La palabra seguridad, deriva del término “seguritas” cuyo significado es el cuidado de sí y de la comunidad en donde se vive; y gira en torno de cómo debemos cuidarnos y a quien se le atribuye esa función dentro de una sociedad. Antiguamente la seguridad social era tarea de la propia comunidad, quienes designaban personas con cualidades o características guerreras para cumplir con las funciones de cuidado y protección, dentro de un contexto social primario como era el familiar.
En la actualidad se produjo un cambio radical muy notable, instalándose en nuestra sociedad un individualismo tal, que trajo aparejadas nuevas sensaciones y sentimientos de soledad, aislamiento, agresión, miedo y egoísmo como conductas estándares. La competencia y desigualdad económica junto a otras variables como la falta de oportunidades en grandes ciudades, ha instalado el sentimiento de inseguridad, y la multitud es vista como potencialmente peligrosa, surgiendo el concepto de masas como el principal problema de control. Es entonces cuando las instancias informales de control social son sustituidas por agencias de control estatal, judicial, legislativo, provincial y municipal, con organizaciones como la policía, la justicia, los jueces, las cárceles, la protección ciudadana, defensa civil, empresas de seguridad etc..
El peligro ahora esta entre nosotros, los propios ciudadanos. La seguridad es permanentemente definida en declaraciones y constituciones de todos los sectores, de un modo plural y se refiere básicamente a que todo ciudadano tiene derecho a vivir en un clima de paz, convivencia, confianza mutua y que le permita su libre y pacifico desarrollo, conjuntamente con el libre ejercicio de sus derechos individuales, políticos y sociales.
Estos derechos, se han ido perdiendo con el progreso social y la burocracia legal, despojando al ciudadano de sus garantías, no así del ciudadano delincuente, quedando reducido casi por completo a una parte marginal en su globalidad: La protección básica del ciudadano y la comunidad frente a la criminalidad.
Hoy en día, este es el significado casi exclusivo que se le atribuye al termino “seguridad” en varias sociedades, mas aun si se le añade el adjetivo ciudadana, ante lo cual la garantía de esta seguridad “reducida”, es competencia de las instituciones públicas y ahora también privadas que lo controlan y gestionan todo. Se ha transformado en un régimen de monopolio de burocracias, papeles y leyes ineficientes sin precedentes.

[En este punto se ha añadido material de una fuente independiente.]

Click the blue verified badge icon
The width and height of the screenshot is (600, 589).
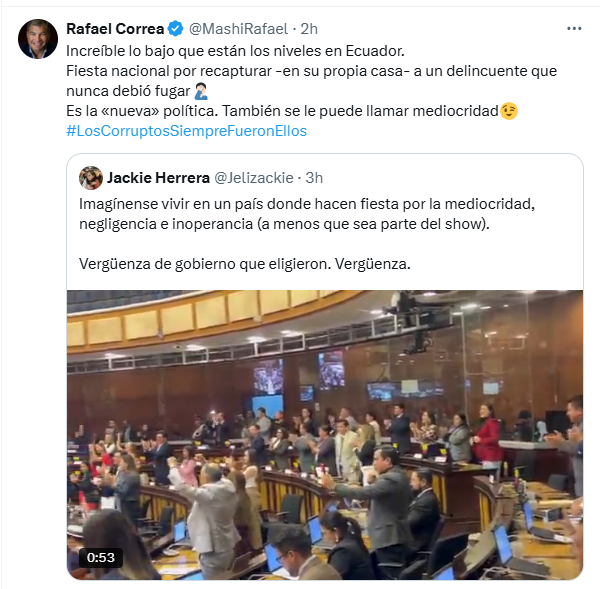click(176, 29)
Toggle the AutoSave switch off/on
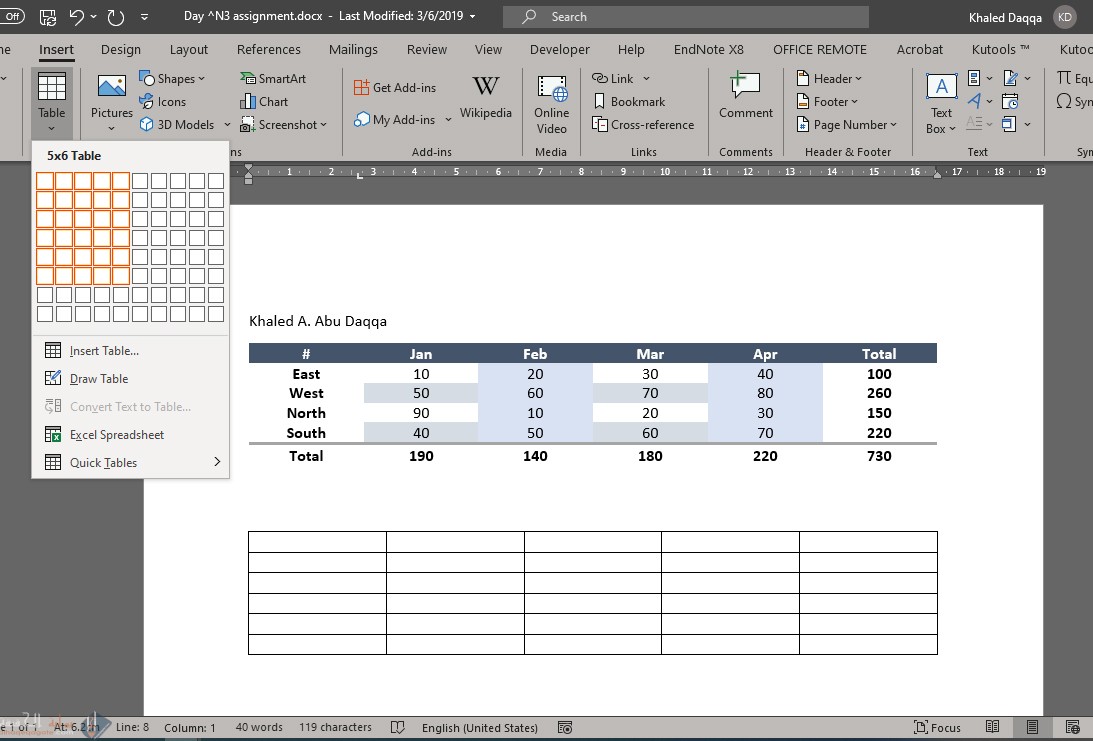Viewport: 1093px width, 741px height. 12,17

El sentimiento de inseguridad crea un malestar social que procede de múltiples factores: imposibilidad de planear un futuro, precariedad laboral, recorte de protección y asistencia social, competitividad, etc., reconocidas y sufridas por todas las esferas sociales, junto a las obsoletas políticas comunitarias, sumando a este problema otros como la perdida de lazos de vecindad, falta de comunicación entre grupos y la paulatina perdida de interés en políticas de contención y control social.
El sentimiento que surge así de inseguridad tiene estrecha relación con la incomunicación y el abandono del espacio publico. En la actualidad la experiencia del crimen mostrado a través de noticieros y publicaciones en imágenes, además de crear una sensación de criminalidad mas violenta y creciente, nos muestra el delito de forma directa y nos carga con angustia, llevándonos a la sensación de indefensión y al planteamiento de la necesidad de protegerse. Una de las respuestas frente a esto y en auge en el mundo es la proliferación de la contratación de empresas privadas de seguridad, que ha pasado ha ser un bien que se compra y se vende, determinando la posición social de quien lo consume. Pero esta alternativa no es para todo el mundo. Ahora bien, con esto se da por resuelto el problema, y se cree estar seguro. Un ejemplo de ello es la cantidad de recursos económicos y medios que dispone la seguridad de un banco y sin embargo siguen siendo asaltados por dos o tres personas con una pistola, y muchas veces con éxito. Esto pone en evidencia a empleados, policías, directivos, autoridades y público en general del desconocimiento, falta de preparación, prevención y carencia total de conciencia y conocimiento en lo que hace a capacitación sobre seguridad y protección personal. Técnicas que permiten la identificación, prevención, reacción o evasión en la posible situación. Nos referimos a qué hacer, como actuar o proceder, como huir, o salvar su vida, pudiendo minimizar el riesgo e integridad física propia, la de los demás y los bienes resguardados. La preparación y el entrenamiento para la prevención es la base del éxito para todo. No crea que por tener vigilancia las 24 horas, un perro o una alarma Ud. está a salvo. La criminalidad también estudia y se perfecciona. ¡USTED es el último bastión de su propia seguridad!